Marta voltou trazer alegria ao futebol brasileiro em tempos difíceis

O que a camisa 10 da canarinho está fazendo no país é impressionante, resgatou o orgulho no futebol que em um bom tempo havia morrido

Marta voltou trazer alegria ao futebol brasileiro em tempos difíceis
Marta está fazendo para o futebol, o que Ayrton Senna fez pro esporte brasileiro. (Foto: Buda Mendes/GettyImages)

Cerca de 12 anos depois da final olímpica de futebol feminino diante o Estados Unidos em Atenas, na qual recebeu a medalha de prata. O que novamente aconteceu  quatro anos depois. Marta nunca presenciou tanto apoio ao futebol feminino que nesses Jogos Olímpicos Rio 2016.

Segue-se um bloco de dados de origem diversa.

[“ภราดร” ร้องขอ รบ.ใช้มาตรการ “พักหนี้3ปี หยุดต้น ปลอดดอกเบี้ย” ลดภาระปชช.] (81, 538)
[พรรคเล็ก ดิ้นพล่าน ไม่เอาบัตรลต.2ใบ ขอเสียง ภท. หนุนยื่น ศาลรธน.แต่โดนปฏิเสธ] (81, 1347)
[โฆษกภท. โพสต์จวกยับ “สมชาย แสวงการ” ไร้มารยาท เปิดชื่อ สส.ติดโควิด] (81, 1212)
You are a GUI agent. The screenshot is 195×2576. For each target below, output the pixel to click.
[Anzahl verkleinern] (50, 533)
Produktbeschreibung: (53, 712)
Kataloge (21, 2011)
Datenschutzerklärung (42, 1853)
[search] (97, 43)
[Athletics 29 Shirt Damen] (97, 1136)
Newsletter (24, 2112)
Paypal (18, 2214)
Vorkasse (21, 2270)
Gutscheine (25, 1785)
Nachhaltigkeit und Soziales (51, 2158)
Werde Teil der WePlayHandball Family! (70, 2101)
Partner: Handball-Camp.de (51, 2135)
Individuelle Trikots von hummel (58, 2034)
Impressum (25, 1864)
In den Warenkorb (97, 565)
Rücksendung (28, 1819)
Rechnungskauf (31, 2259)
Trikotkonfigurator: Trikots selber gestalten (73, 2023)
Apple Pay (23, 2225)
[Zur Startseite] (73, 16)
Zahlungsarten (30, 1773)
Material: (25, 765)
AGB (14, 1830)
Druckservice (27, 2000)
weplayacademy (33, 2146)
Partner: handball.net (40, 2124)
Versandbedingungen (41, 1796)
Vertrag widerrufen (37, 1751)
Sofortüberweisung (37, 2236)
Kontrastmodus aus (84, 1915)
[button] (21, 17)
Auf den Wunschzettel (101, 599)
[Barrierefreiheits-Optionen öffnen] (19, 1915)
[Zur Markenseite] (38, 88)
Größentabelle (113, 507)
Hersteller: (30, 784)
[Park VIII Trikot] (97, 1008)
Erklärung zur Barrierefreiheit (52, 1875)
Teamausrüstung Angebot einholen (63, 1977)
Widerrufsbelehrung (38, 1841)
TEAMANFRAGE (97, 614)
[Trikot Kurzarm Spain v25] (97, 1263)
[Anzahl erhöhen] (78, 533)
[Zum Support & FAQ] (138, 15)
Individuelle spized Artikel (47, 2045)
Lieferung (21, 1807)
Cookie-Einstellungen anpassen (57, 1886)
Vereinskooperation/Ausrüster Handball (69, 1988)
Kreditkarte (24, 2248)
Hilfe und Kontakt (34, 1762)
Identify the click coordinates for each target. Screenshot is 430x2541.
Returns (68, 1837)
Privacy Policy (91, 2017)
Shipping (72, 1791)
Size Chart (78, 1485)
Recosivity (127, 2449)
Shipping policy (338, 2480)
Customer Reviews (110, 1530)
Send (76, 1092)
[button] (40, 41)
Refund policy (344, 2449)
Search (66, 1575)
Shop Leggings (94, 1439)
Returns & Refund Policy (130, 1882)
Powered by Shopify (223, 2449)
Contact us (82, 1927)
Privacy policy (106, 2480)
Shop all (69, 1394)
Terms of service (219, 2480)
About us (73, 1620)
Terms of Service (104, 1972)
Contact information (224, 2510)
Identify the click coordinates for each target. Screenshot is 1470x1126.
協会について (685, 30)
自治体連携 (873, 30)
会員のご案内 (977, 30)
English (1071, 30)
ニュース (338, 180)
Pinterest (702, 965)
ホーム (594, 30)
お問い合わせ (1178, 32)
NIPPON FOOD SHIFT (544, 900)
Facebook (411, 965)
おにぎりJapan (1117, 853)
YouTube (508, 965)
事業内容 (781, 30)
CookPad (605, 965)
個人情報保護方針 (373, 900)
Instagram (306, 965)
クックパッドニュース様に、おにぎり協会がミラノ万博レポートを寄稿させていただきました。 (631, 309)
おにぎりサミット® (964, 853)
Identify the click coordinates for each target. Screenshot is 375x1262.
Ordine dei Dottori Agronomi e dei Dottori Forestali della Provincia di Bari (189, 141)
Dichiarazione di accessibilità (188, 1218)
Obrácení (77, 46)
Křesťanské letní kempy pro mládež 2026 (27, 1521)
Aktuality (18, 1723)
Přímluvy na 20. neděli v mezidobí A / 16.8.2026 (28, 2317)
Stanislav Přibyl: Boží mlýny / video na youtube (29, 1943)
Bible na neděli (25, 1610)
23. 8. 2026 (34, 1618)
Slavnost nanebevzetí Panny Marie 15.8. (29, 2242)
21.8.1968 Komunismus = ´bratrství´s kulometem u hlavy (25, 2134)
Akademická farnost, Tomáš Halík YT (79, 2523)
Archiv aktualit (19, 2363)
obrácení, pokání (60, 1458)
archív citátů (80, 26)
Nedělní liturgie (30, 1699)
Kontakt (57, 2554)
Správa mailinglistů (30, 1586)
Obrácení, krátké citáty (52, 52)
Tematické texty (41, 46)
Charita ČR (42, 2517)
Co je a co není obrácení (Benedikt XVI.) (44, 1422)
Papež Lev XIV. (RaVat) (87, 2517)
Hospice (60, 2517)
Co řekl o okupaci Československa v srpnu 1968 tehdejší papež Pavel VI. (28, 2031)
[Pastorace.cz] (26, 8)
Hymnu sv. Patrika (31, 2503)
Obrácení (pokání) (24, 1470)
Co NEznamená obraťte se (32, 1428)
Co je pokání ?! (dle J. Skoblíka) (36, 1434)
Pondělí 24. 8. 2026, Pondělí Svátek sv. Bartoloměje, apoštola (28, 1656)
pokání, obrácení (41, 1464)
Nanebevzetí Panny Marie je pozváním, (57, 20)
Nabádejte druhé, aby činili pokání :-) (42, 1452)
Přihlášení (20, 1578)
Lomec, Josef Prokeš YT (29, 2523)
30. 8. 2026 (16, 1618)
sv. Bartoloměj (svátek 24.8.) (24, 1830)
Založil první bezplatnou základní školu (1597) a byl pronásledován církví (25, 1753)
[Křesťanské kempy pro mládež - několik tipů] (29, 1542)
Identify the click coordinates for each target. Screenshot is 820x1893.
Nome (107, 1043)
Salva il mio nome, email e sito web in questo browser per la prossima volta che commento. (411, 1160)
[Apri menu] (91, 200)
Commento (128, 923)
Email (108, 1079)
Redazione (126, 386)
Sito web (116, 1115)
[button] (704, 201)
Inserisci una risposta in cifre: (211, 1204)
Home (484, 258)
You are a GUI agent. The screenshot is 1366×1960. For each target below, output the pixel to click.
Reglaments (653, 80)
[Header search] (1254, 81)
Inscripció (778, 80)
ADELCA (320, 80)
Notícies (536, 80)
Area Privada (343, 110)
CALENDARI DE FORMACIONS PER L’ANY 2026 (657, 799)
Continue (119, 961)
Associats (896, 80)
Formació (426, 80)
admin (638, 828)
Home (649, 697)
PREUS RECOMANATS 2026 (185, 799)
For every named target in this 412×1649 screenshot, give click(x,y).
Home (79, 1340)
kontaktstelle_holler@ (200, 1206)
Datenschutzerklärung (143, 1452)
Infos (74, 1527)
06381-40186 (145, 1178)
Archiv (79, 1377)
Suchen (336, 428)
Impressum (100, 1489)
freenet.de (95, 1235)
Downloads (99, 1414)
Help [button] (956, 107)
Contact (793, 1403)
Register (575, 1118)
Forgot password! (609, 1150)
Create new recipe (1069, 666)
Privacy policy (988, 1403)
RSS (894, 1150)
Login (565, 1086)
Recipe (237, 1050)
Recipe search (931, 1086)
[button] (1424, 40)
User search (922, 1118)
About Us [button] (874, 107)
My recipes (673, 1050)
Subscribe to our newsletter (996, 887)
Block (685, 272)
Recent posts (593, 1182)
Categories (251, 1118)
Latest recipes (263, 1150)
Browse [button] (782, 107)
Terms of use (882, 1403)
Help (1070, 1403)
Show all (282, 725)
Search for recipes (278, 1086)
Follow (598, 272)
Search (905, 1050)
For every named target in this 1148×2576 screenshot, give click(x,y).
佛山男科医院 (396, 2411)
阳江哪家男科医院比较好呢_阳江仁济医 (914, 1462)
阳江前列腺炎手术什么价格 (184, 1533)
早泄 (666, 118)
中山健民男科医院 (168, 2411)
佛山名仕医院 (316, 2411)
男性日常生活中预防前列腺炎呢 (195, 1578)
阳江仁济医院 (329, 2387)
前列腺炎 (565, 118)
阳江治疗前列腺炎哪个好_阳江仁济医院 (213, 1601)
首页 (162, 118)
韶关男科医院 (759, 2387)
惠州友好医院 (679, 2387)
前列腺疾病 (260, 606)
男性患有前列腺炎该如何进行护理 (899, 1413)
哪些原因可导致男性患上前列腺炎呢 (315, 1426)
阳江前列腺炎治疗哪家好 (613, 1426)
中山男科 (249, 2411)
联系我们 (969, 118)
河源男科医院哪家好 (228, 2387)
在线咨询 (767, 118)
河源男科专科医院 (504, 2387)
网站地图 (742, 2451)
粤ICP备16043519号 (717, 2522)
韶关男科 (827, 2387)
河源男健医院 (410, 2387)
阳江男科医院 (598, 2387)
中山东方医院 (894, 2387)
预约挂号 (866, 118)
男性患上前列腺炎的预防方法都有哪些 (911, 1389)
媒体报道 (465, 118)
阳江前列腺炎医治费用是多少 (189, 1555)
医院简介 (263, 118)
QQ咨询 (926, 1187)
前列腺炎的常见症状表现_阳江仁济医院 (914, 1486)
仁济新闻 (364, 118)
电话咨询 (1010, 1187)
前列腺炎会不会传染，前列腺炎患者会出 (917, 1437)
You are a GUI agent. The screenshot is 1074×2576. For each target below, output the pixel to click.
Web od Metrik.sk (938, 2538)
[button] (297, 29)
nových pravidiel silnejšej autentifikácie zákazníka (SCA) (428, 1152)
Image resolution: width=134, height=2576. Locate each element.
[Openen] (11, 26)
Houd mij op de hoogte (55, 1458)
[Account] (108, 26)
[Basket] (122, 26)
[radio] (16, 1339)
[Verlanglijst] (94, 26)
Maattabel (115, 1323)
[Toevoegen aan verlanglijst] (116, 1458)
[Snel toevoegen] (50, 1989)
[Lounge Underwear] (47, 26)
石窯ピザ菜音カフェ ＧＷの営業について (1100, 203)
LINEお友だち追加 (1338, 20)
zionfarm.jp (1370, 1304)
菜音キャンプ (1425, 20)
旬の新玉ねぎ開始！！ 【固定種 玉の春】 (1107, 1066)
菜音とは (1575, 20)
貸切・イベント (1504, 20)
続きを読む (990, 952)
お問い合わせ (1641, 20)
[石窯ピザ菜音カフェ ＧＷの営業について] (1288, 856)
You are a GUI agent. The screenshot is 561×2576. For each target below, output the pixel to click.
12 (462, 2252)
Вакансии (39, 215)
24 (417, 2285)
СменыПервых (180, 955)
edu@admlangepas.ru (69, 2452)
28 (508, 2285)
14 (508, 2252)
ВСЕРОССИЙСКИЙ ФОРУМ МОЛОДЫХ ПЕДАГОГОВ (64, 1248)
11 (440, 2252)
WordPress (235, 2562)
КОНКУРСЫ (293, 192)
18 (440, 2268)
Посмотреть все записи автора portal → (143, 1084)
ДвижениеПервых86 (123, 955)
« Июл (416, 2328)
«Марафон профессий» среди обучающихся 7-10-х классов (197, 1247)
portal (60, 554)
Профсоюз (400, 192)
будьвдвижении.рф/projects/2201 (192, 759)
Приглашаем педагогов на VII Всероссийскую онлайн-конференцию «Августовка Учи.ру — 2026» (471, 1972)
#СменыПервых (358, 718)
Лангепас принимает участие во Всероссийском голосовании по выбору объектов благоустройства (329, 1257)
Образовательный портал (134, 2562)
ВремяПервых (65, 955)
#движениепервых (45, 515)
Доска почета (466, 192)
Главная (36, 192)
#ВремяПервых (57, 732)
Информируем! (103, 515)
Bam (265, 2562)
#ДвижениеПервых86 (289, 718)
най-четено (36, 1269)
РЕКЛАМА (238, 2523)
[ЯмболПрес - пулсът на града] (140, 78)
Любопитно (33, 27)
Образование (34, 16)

Foram dois jogos no Engenhão, com bom público, jogando um  futebol envolvente que fez não só os cariocas, como todos os brasileiros sonharem. Divergindo com a situação do masculino, que ouviu em Brasília os gritos de Marta. Pôde-se discutir a intenção desses gritos, todavia é inegável que achamos nela um ídolo que havíamos perdido desde a era Ayrton Senna.

Na noite da última terça-feira (9), a alagoana colocou cerca de 38 mil pessoas no estádio. Apesar de não ter começado entre os titulares, era inegável o carinho dos torcedores e das crianças que lamentável ela não ter começado. Um certo momento da partida a torcida começou a cantar: "Marta cadê você? Eu vim aqui só pra te ver". E aplaudiu a canarinho durante todos os 90 minutos.

Isso me faz lembrar a época em que era criança e comecei a assistir futebol,  na Copa do Mundo de 2006. Esperávamos tanto o Hexa daquela equipe que foi desclassificada nas quartas de finais para a França com um Henry e principalmente Zinedine Zidane, com 36 anos, jogando no alto nível. Infelizmente para mim, os Bleus perderam a final para a Itália. Entretanto, depois daquele dia o futebol fez sentido para a minha vida.

A camisa 10 está fazendo algo similar com o que o Zidane fez pra mim, ou se for nacionalizar, o que o Senna fez pro país. Os brasileiros começaram acompanhar a Fórmula 1 com orgulho, uniu o país que muitas vezes se separa por divergências culturais e políticas.

O que se viu nessas três partidas foram: Mais mulheres nos estádios, crianças felizes em ter um grande ídolo brasileiro (ou uma grande ídolo), e principalmente a volta de um orgulho nacional que se perdeu nos 7 a 1. Alguns desonram comparando com o masculino, outros enaltecem, no entanto essa equipe está colhendo frutos de 12 anos atrás.

O que se verá no Mineirão diante a Austrália na próxima sexta (12), é mais uma vez vários brasucas apoiando, só que não só em Belo Horizonte , e sim no Brasil inteiro. Pode até perder a medalha de ouro, ou qualquer outra. Só que a alto estima recuperada e o grande feito que as meninas comandadas pelo Vadão estão fazendo, isso já está na história!